Practicing Self Control

  1. Stay focused. Staying focused is extremely important in delivering powerful punches. Mental focus and self-control allows you to execute your techniques appropriately and take advantage of everything you’ve built on and learned in training.
    • Do not let emotions ever rule you. Always stay cool and level-headed. If you abandon your training and follow your emotions, you’ll slip up and wind up throwing weak and inaccurate punches.
    • Always keep your eye on your goal. Whether your goal of throwing power punches is to win a single match or go all the way to finals, you need to keep that goal in the back of your mind at all times.
    • Always remember your positioning and your measured breathing. Once you abandon your positioning and breathing, your punches will get sloppy and weak.
  2. Avoid “telegraphing.” Telegraphing is when you pull your hands back slightly before you throw your punch. This is a “tell” that lets your opponent know that you are getting ready to throw a punch.
    • Telegraphing can enable your opponent to dodge your punch.
    • Telegraphing may enable your opponent to counter punch in a more effective manner.
    • To avoid telegraphing, video tape yourself when you practice. This way, you’ll be able to review the recording and see if you telegraph or give any other tells of your actions or strategy.
  3. Know that speed is not power.
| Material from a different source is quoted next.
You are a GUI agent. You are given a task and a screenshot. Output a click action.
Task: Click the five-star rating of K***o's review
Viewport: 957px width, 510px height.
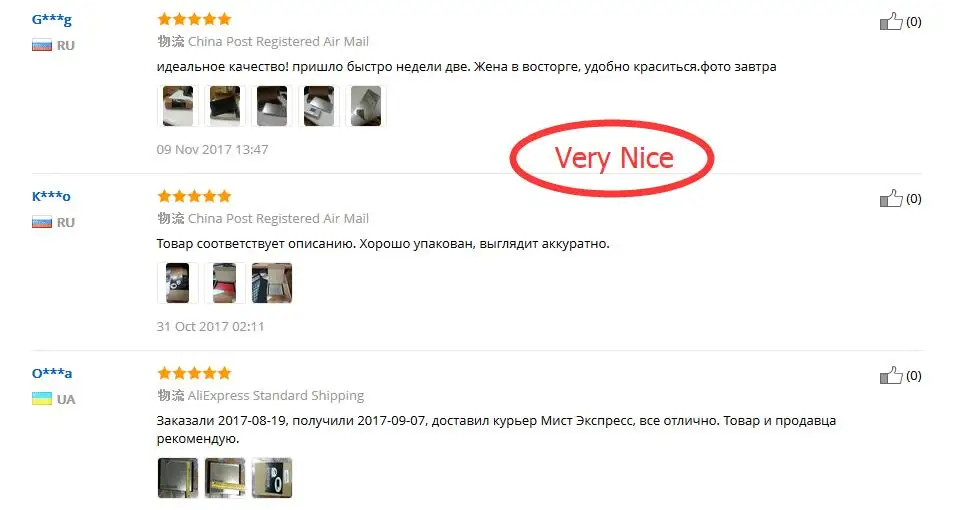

Some people falsely equate punching speed with punching power. This is not the case. In order to punch with power, you’ll have to be able to distinguish between speed and power.
    • Fast punches will not pack power unless they have power and force behind them.
    • Punching fast, in succession, may undermine your ability to be able to deal out powerful punches.
    • Punching fast may make you vulnerable to a counter-punch that will hurt you and prevent you from dealing the power punches you want to throw.


  • Overtraining is as bad as not enough. Give your muscles the time to repair themselves by training an average of three times a week.
  • As you throw your punch, you should tuck your chin down just a little bit. Tucking your chin down a little will make it so it is covered somewhat by your shoulder. This will, in the event of your opponent taking a counter punch, protect you.


  • Punching someone hurts. A blow to the head can be fatal. Violence should always be your last resort or in self-defense.
  • Ask your doctor before taking up any training plan, diet or physical activity.